◆ Exercise requirements:
1. Reproduce the part of the Django setup passage from "Django is a" to "to be true." word for word.
2. Answer these from the Django setup passage:
(a) Which version of Ubuntu is the platform deployed to?
(b) Django is a web framework for which programming language?
(c) What three qualities do Django's authors claim for it?

Learn how to create a production-ready Django web platform using cookiecutter-django, deployed to AWS Ubuntu 18.04 with Nginx, Gunicorn, Redis and MySQL. I’ve refined the following “best practice” comprehensive setup procedure to ensure that I get each project setup consistently, the right way, the first time.
Django is a high-level Python Web framework that encourages rapid development and clean, pragmatic design. Built by experienced developers, it takes care of much of the hassle of Web development, so you can focus on writing your app without needing to reinvent the wheel. It’s free and open source. As humbly claimed by its authors, it is “Ridiculously fast, Reassuringly secure, and Exceedingly scalable”. I’ve consistently found all three claims to be true.

◆ Data listing:

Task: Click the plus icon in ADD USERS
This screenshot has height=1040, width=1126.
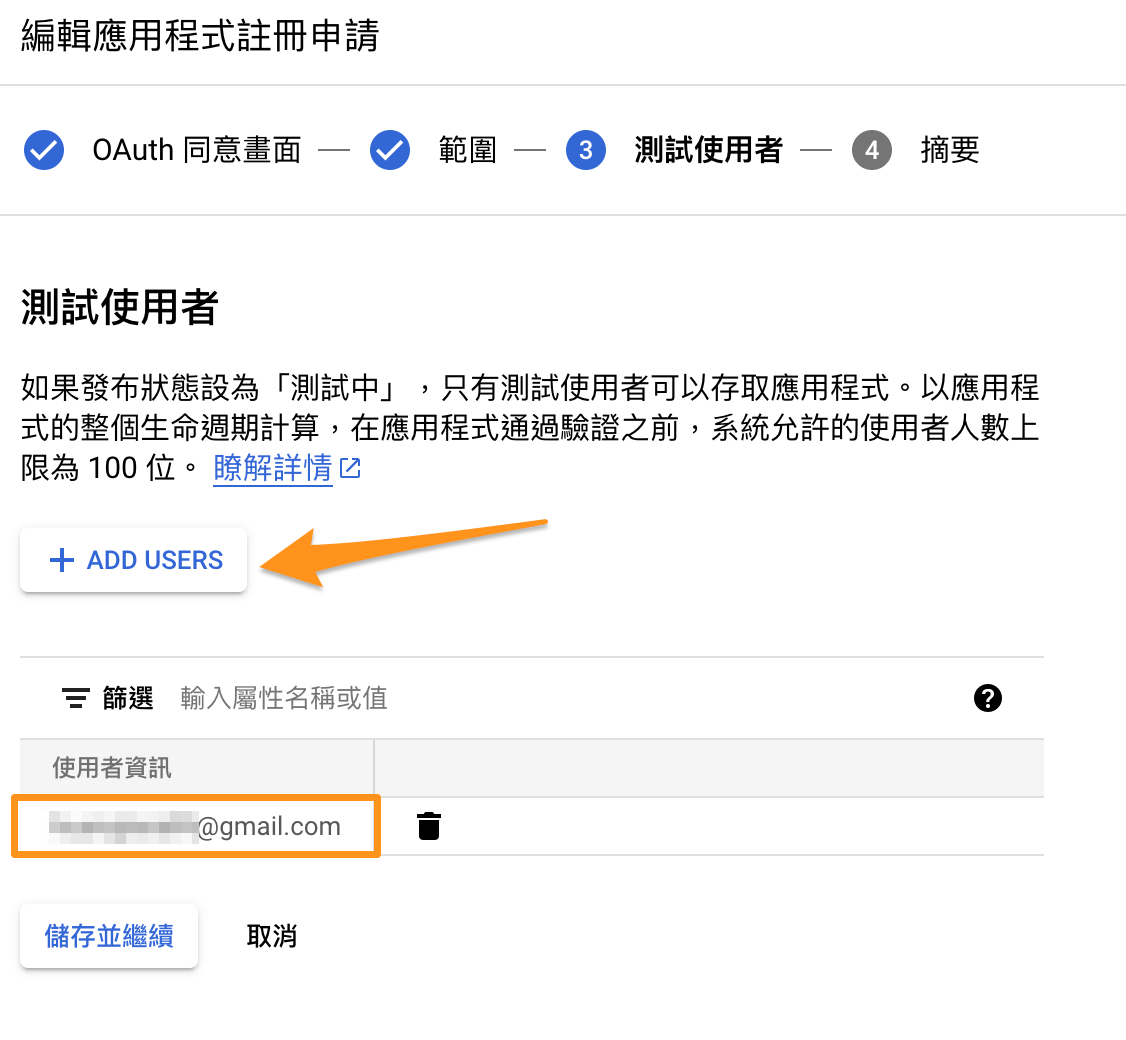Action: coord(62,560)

...

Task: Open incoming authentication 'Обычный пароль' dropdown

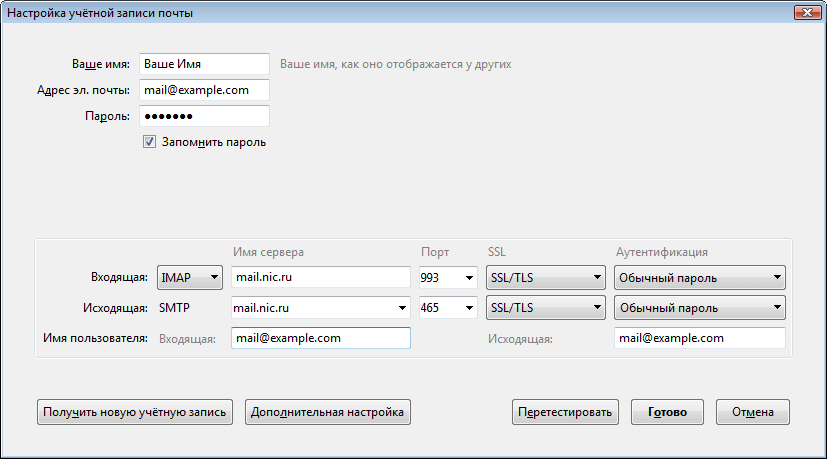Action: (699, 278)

◆ Final results:
1.
Django is a high-level Python Web framework that encourages rapid development and clean, pragmatic design. Built by experienced developers, it takes care of much of the hassle of Web development, so you can focus on writing your app without needing to reinvent the wheel. It’s free and open source. As humbly claimed by its authors, it is “Ridiculously fast, Reassuringly secure, and Exceedingly scalable”. I’ve consistently found all three claims to be true.

2.
(a) Ubuntu 18.04
(b) Python
(c) Ridiculously fast, reassuringly secure, and exceedingly scalable